La prossimità degli adulti (genitori in primis) rimane pur sempre auspicabile: non solo per comprendere e vagliare tale opportunità, ma anche per mettere in guardia ed impedire il suo uso negativo: si pensi al rischio del cyberbullismo, nonché alla possibilità di accedere a siti internet caratterizzati da violenza o da pornografia, ovvero come potenziale esca in episodi di pedofilia.

Non dissimile discorso viene a coinvolgere gli insegnanti stessi: l’uso della DAD non può solamente limitarsi a proporre esattamente quello che di norma verrebbe esposto in presenza, ma cercare anche nuove forme di coinvolgimento suscitando interesse con presentazioni più attraenti, suscitando ed allargando l’attenzione verso siti maggiormente istruttivi ed impegnativi: in altri termini, cogliendo l’opportunità per un aggiornamento ed una innovazione nella loro professionalità didattica.

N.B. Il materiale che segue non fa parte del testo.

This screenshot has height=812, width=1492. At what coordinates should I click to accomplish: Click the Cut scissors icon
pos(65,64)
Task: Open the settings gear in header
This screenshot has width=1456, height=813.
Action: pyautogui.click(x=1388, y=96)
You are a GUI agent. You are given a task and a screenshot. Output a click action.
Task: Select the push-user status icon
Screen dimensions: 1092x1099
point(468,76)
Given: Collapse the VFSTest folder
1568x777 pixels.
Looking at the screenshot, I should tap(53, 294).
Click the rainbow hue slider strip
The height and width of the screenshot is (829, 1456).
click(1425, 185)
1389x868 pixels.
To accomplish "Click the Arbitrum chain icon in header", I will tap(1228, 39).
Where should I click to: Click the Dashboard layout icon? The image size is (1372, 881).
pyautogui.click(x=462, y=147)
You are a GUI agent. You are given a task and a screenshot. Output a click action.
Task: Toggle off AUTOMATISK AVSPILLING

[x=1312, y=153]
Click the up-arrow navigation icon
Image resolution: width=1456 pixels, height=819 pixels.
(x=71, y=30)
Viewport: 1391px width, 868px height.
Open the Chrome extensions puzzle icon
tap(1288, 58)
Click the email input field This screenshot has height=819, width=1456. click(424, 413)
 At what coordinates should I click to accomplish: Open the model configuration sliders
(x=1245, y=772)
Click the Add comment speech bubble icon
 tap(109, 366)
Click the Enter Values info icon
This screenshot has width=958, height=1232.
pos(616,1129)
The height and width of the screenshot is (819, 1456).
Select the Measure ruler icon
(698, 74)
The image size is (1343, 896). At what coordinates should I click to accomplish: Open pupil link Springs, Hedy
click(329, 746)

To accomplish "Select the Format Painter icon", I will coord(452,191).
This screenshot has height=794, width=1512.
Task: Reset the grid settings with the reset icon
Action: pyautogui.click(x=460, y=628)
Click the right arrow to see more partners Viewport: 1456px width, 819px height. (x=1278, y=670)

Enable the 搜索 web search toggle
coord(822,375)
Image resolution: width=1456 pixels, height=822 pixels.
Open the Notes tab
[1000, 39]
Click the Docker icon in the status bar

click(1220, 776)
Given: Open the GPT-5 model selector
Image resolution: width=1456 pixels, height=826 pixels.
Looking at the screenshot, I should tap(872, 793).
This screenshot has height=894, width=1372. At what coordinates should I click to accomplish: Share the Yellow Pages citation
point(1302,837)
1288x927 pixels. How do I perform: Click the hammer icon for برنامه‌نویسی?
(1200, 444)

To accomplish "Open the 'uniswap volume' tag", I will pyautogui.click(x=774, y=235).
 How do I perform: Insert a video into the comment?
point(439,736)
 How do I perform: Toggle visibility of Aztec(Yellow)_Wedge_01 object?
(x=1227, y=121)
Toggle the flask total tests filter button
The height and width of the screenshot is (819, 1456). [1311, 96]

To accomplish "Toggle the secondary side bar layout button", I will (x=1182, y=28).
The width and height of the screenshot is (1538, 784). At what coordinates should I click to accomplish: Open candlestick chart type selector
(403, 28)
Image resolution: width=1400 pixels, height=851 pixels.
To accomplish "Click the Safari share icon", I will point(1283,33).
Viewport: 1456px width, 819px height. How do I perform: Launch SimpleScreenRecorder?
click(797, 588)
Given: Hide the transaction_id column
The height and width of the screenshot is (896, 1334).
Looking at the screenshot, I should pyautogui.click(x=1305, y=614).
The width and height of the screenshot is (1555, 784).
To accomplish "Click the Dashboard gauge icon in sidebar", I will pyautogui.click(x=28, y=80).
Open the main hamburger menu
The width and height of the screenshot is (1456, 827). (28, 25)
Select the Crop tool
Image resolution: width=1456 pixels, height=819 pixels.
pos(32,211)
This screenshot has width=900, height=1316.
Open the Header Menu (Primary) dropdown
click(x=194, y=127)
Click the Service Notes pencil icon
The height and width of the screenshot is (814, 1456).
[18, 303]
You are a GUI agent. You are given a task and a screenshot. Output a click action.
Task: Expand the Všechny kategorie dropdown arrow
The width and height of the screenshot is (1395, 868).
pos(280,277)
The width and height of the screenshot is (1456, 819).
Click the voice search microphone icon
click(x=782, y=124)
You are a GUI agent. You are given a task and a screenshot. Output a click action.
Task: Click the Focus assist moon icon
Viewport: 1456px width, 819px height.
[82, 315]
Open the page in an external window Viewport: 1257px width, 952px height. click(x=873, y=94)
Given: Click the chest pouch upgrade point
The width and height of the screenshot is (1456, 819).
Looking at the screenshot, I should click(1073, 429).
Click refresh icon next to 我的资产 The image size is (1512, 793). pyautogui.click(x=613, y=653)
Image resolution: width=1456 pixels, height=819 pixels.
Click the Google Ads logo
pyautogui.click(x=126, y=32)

Ed anche in tal caso deve farsi una distinzione relativamente all’età dei destinatari: dalle accattivanti immagini per i più piccini fino alla maggiore complessità del tutto per i più evoluti. Ed ancora, il suo uso può essere il più disparato, a seconda dei casi e delle circostanze (e delle esigenze sanitarie): dalla mera sostituzione della classica lezione frontale alla complementarietà dell’insegnamento basilare, fino a mantenere vivo l’impegno, per quanto ridotto, durante le pause o le vacanze (estive o meno). Non ultimo il suo impiego, ove possibile, nell’alternanza scuola/lavoro, oppure nei tirocini, ovvero ancora nei proficui contatti con classi omologhe di diverse città o nazioni, in uno scambio di esperienze, umane oltre che didattiche, particolarmente significativo.

Educazione civica
È quanto mai opportuno sottolineare come nei programmi del prossimo anno scolastico sia stato inserito l’insegnamento dell’educazione civica. Trattasi di un’occasione di forte pregnanza, ove non solo possono venir delineati i profili dell’ordinamento costituzionale evidenziandone i princìpi etici ivi espressi quale quello della uguaglianza non solo formale ma anche sostanziale, nonché quello della solidarietà, nonché i singoli diritti ivi garantiti e la necessità dei doveri connessi. Ne deriva l’espressione di una cultura della legalità, del rifiuto del linguaggio d’odio, di ogni tipo di discriminazione. Per usare una terminologia in uso: i fondamenti di una ecologia veramente umana. Ed è scontato sottolineare, in questa sede, come tali postulati ben possono venir esplicitati e commentati alla luce dei documenti espressi nel contesto della Dottrina Sociale della Chiesa.

Conclusioni
In definitiva, l’esperienza maturata nel contesto del blocco precedente a causa della pandemia da Covid-19 dovrebbe essere tenuta debitamente presente dal mondo della scuola in occasione prossima ripresa: non una riproduzione pedissequa delle strutture e delle modalità educative precedenti né una modifica solamente attenta ad una prevenzione sanitaria, ma un modo diverso per una educazione complessiva, che non si limiti alla mera istruzione, sia pur con l’ausilio dei mezzi telematici e della DAD stessa, ma alla formazione corretta di una persona in continuo divenire. In questa prospettiva ed a tale impegnativo programma tutti sono chiamati, poiché, come afferma il Concilio Vaticano II nella Dichiarazione sull’educazione cristiana, la scuola “costituisce come un centro, alla cui attività ed al cui progresso devono insieme partecipare le famiglie, gli insegnanti, i vari tipi di associazioni a finalità culturali, civiche e religiose, la società civile e tutta la comunità umana” (Gravissimum educationis, n. 5).